Miss-classification analysis#
In this example we analyze the miss-classifications of the random shapelet forest and the nearest neighbour classifier.
[1]:
import matplotlib.pyplot as plt
import numpy as np
from sklearn.decomposition import PCA
from sklearn.model_selection import train_test_split
from sklearn.neighbors import KNeighborsClassifier
from sklearn.pipeline import make_pipeline
from wildboar.datasets import load_dataset
from wildboar.ensemble import ShapeletForestClassifier, ShapeletForestEmbedding
random_state = 1234
First, we load a dataset and define the training and testing partitions.
[2]:
x, y = load_dataset("Car")
x_train, x_test, y_train, y_test = train_test_split(
x, y, test_size=0.2, random_state=random_state
)
Next, we define a pipeline that projects the dataset to a 2-dimensional plane using the shapelet forest embedding and pricipal component analysis.
[3]:
f_embedding = make_pipeline(
ShapeletForestEmbedding(sparse_output=False, random_state=random_state),
PCA(n_components=2, random_state=random_state),
)
f_embedding.fit(x_train)
x_embedding = f_embedding.transform(x_test)
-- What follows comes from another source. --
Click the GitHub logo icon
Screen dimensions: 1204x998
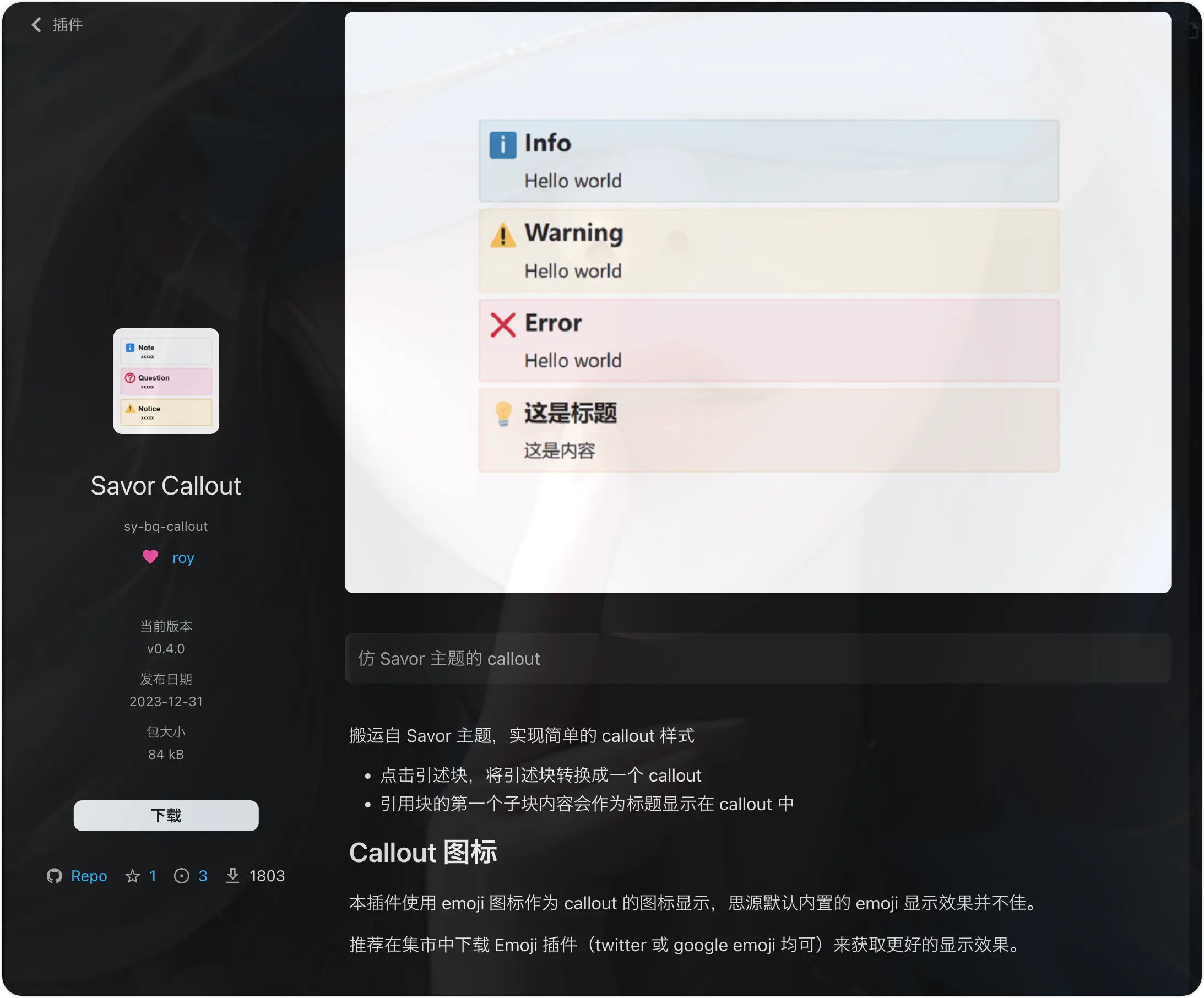point(55,876)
Finally, we define the classifiers we want to train, test, analyze and plot.
[4]:
classifiers = [
("Shapelet forest", ShapeletForestClassifier(random_state=random_state)),
("Nearest neighbors", KNeighborsClassifier()),
]
classes = np.unique(y)
n_classes = len(classes)
fig, ax = plt.subplots(
nrows=len(classifiers),
ncols=n_classes,
figsize=(3 * n_classes, 6),
sharex=True,
sharey=True,
)
for i, (name, clf) in enumerate(classifiers):
clf.fit(x_train, y_train)
y_pred = clf.predict(x_test)
probas = clf.predict_proba(x_test)
for k in range(n_classes):
if i == 0:
ax[i, k].set_title("Label: %r" % classes[k])
if k == 0:
ax[i, k].set_ylabel(name)
ax[i, k].scatter(
x_embedding[:, 0],
x_embedding[:, 1],
c="black",
alpha=0.2,
marker="x",
)
mappable = ax[i, k].scatter(
x_embedding[y_pred == classes[k], 0],
x_embedding[y_pred == classes[k], 1],
c=probas[y_pred == classes[k], k],
marker="x",
cmap="viridis",
)
ax[i, k].scatter(
x_embedding[(y_test[y_test != y_pred] == classes[k]).nonzero()[0], 0],
x_embedding[(y_test[y_test != y_pred] == classes[k]).nonzero()[0], 1],
edgecolors="red",
linewidths=2,
alpha=0.3,
facecolors="None",
s=70,
marker="o",
)
plt.tight_layout()
fig.colorbar(mappable, ax=ax, orientation="horizontal")
[4]:
<matplotlib.colorbar.Colorbar at 0x7fe0088bbaf0>
In the above figure, we see the time series as projected by PCA, colored according the predition probability of the corresponding label. Miss-labeled samples are circed in red.